Surface_Green_function::saveLeads

Description


Save Lead Hamiltonians into a file 'Hamiltoni_Lead_' + num2str(Hanyadik_Lead) + '.mat'.

Syntax

interface.saveLeads()




Surface_Green_function::ShiftCoordinates

Shifts the coordinates of the sites by an integer multiple of the lattice vector.

Syntax

interface.ShiftCoordinates( shift )

Parameters
shift An integer to multiply the lattice vector in order to shift the coordinates.



Surface_Green_function::SurfaceGreen_simple

Description


Calculates the surface Greens function of a semi-infinite lead by an analytical formula valid for square lattice without magnetic field. The calculated Greens function is stored by the current interface.

Syntax

interface.SurfaceGreen_simple( E )

Parameters
E The energy to be used in the calculations.
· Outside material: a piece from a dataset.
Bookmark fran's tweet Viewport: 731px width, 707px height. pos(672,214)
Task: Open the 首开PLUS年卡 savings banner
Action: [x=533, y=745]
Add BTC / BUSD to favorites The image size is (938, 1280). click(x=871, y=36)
Surface_Green_function::ShiftLead

Description


Shifts the on-site energies in the leads by a given energy.

Syntax

interface.SurfaceGreen_simple( E )

Parameters
Energy The energy to be used in the calculations.



Surface_Green_function::AddPotential

Description


Adds on-site potential to the Hamiltonian H-0.

Syntax

interface.AddPotential( V )

Parameters
V A vector containing the on-site potentials to be added to H_0. Must be of the same length as the diagonal of H_0.
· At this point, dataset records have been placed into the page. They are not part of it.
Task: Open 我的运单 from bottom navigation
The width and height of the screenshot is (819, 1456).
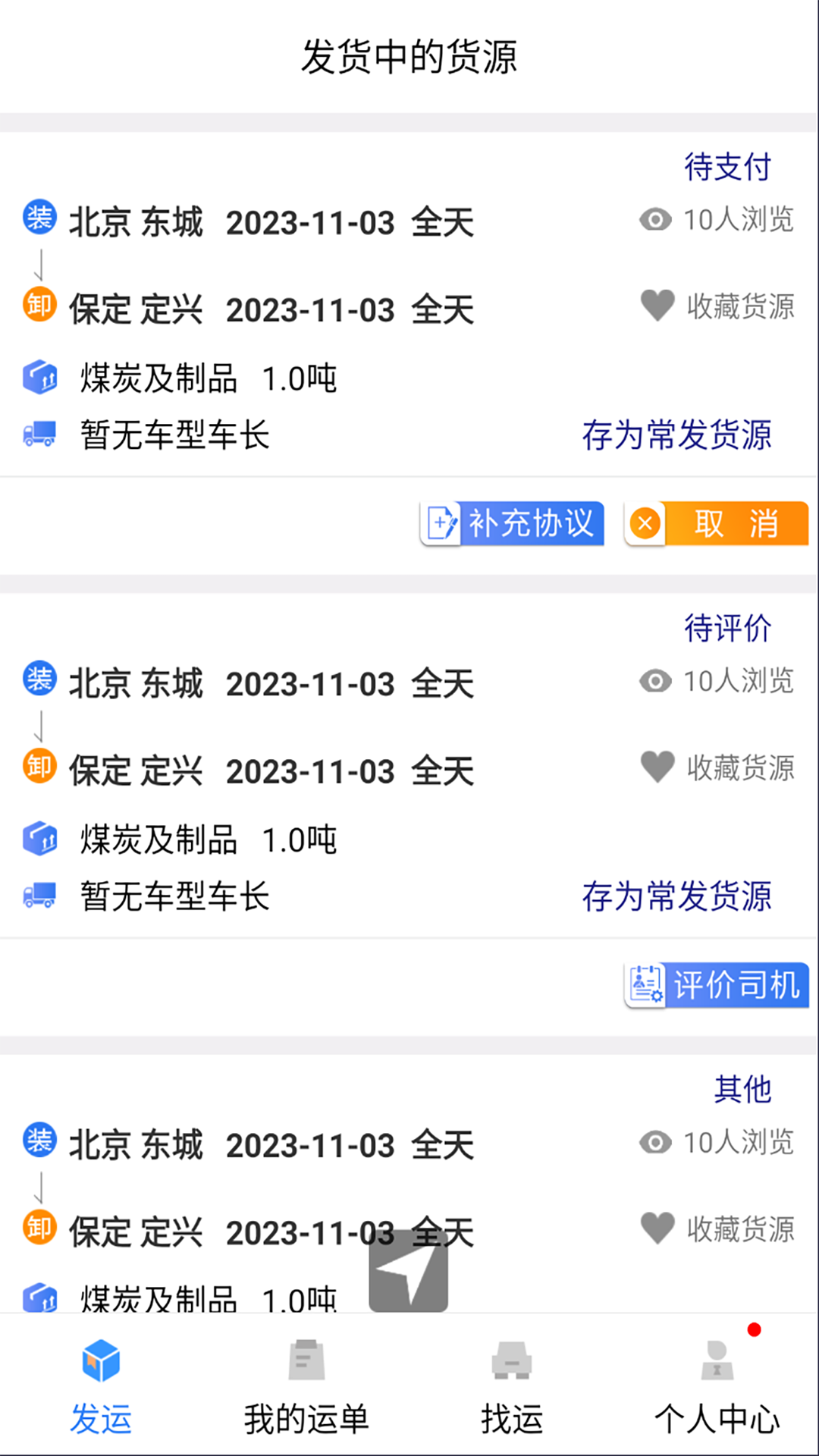Action: (x=306, y=1392)
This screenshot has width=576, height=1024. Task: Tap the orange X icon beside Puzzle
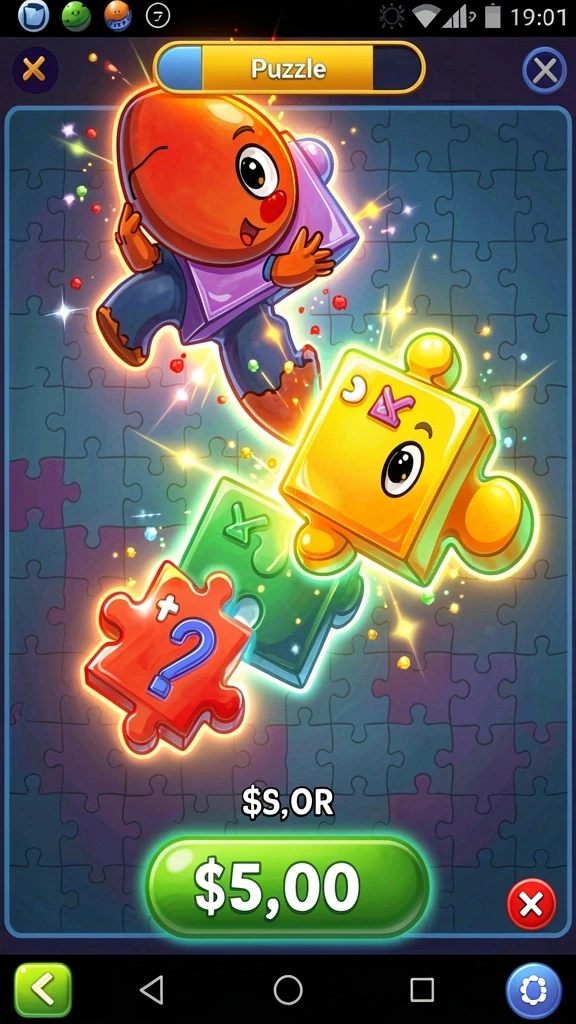(35, 69)
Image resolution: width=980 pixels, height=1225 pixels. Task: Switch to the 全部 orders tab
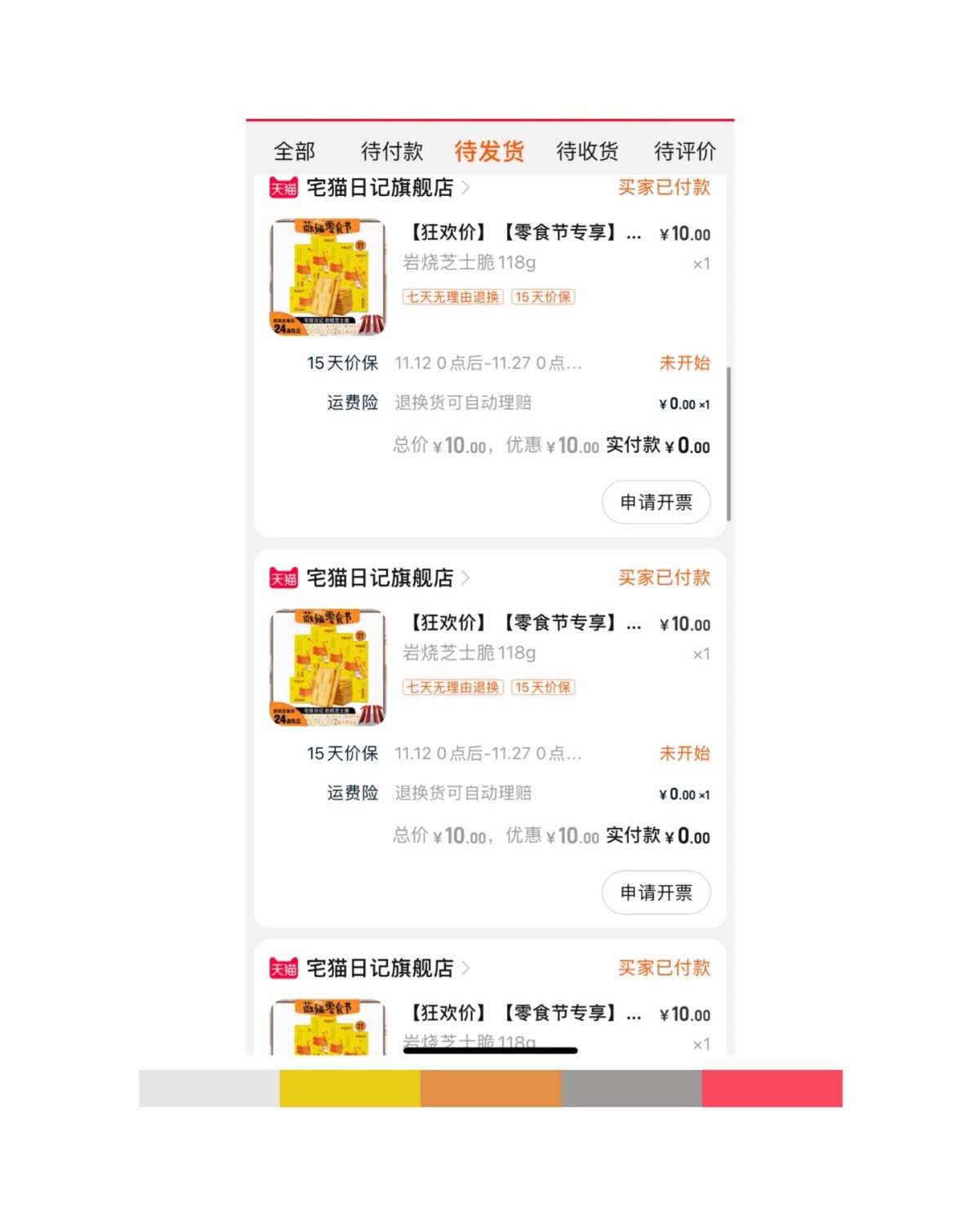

Surface_Green_function::isSuperconducting

Description


Test, whether the lead is in the superconducting phase or not.

Syntax

ret = interface.isSuperconducting()

Return
ret true if the lead is in the superconducting phase, 0 otherwise.



Surface_Green_function::CreateClone

Description


Creates a clone of the current interface.

Syntax

Surface_tmp = interface.CreateClone()

Return
Surface_tmp An instance of interface Surface_Green_function.
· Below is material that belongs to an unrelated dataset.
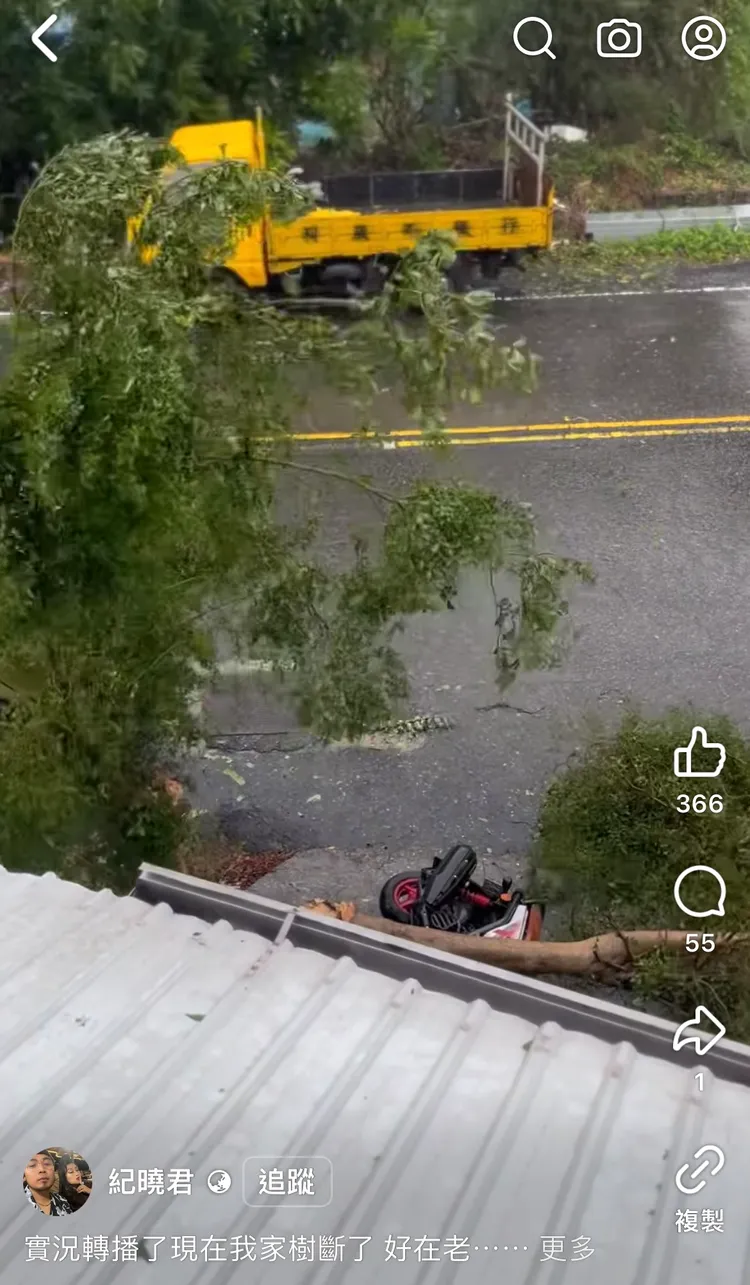Follow 紀曉君 with the 追蹤 button

(287, 1181)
Surface_Green_function::Reset

Description


Resets all attributes in the interface.

Syntax

interface.Reset()




Surface_Green_function::MemberWrite

Sets the value of an attribute in the interface.

Syntax

interface.MemberWrite(MemberName, input)

Parameters
MemberName The name of the attribute to be set.
input The value to be set.






Surface_Green_function::MemberRead

Description


Reads the value of an attribute in the interface.

Syntax

ret = interface.MemberRead(MemberName)

Parameters
MemberName The name of the attribute.

Return
ret The value of the attribute.






Surface_Green_function::MemberClear

Description


Clears the value of an attribute in the interface.

Syntax

interface.MemberClear(MemberName)

Parameters
MemberName The name of the attribute.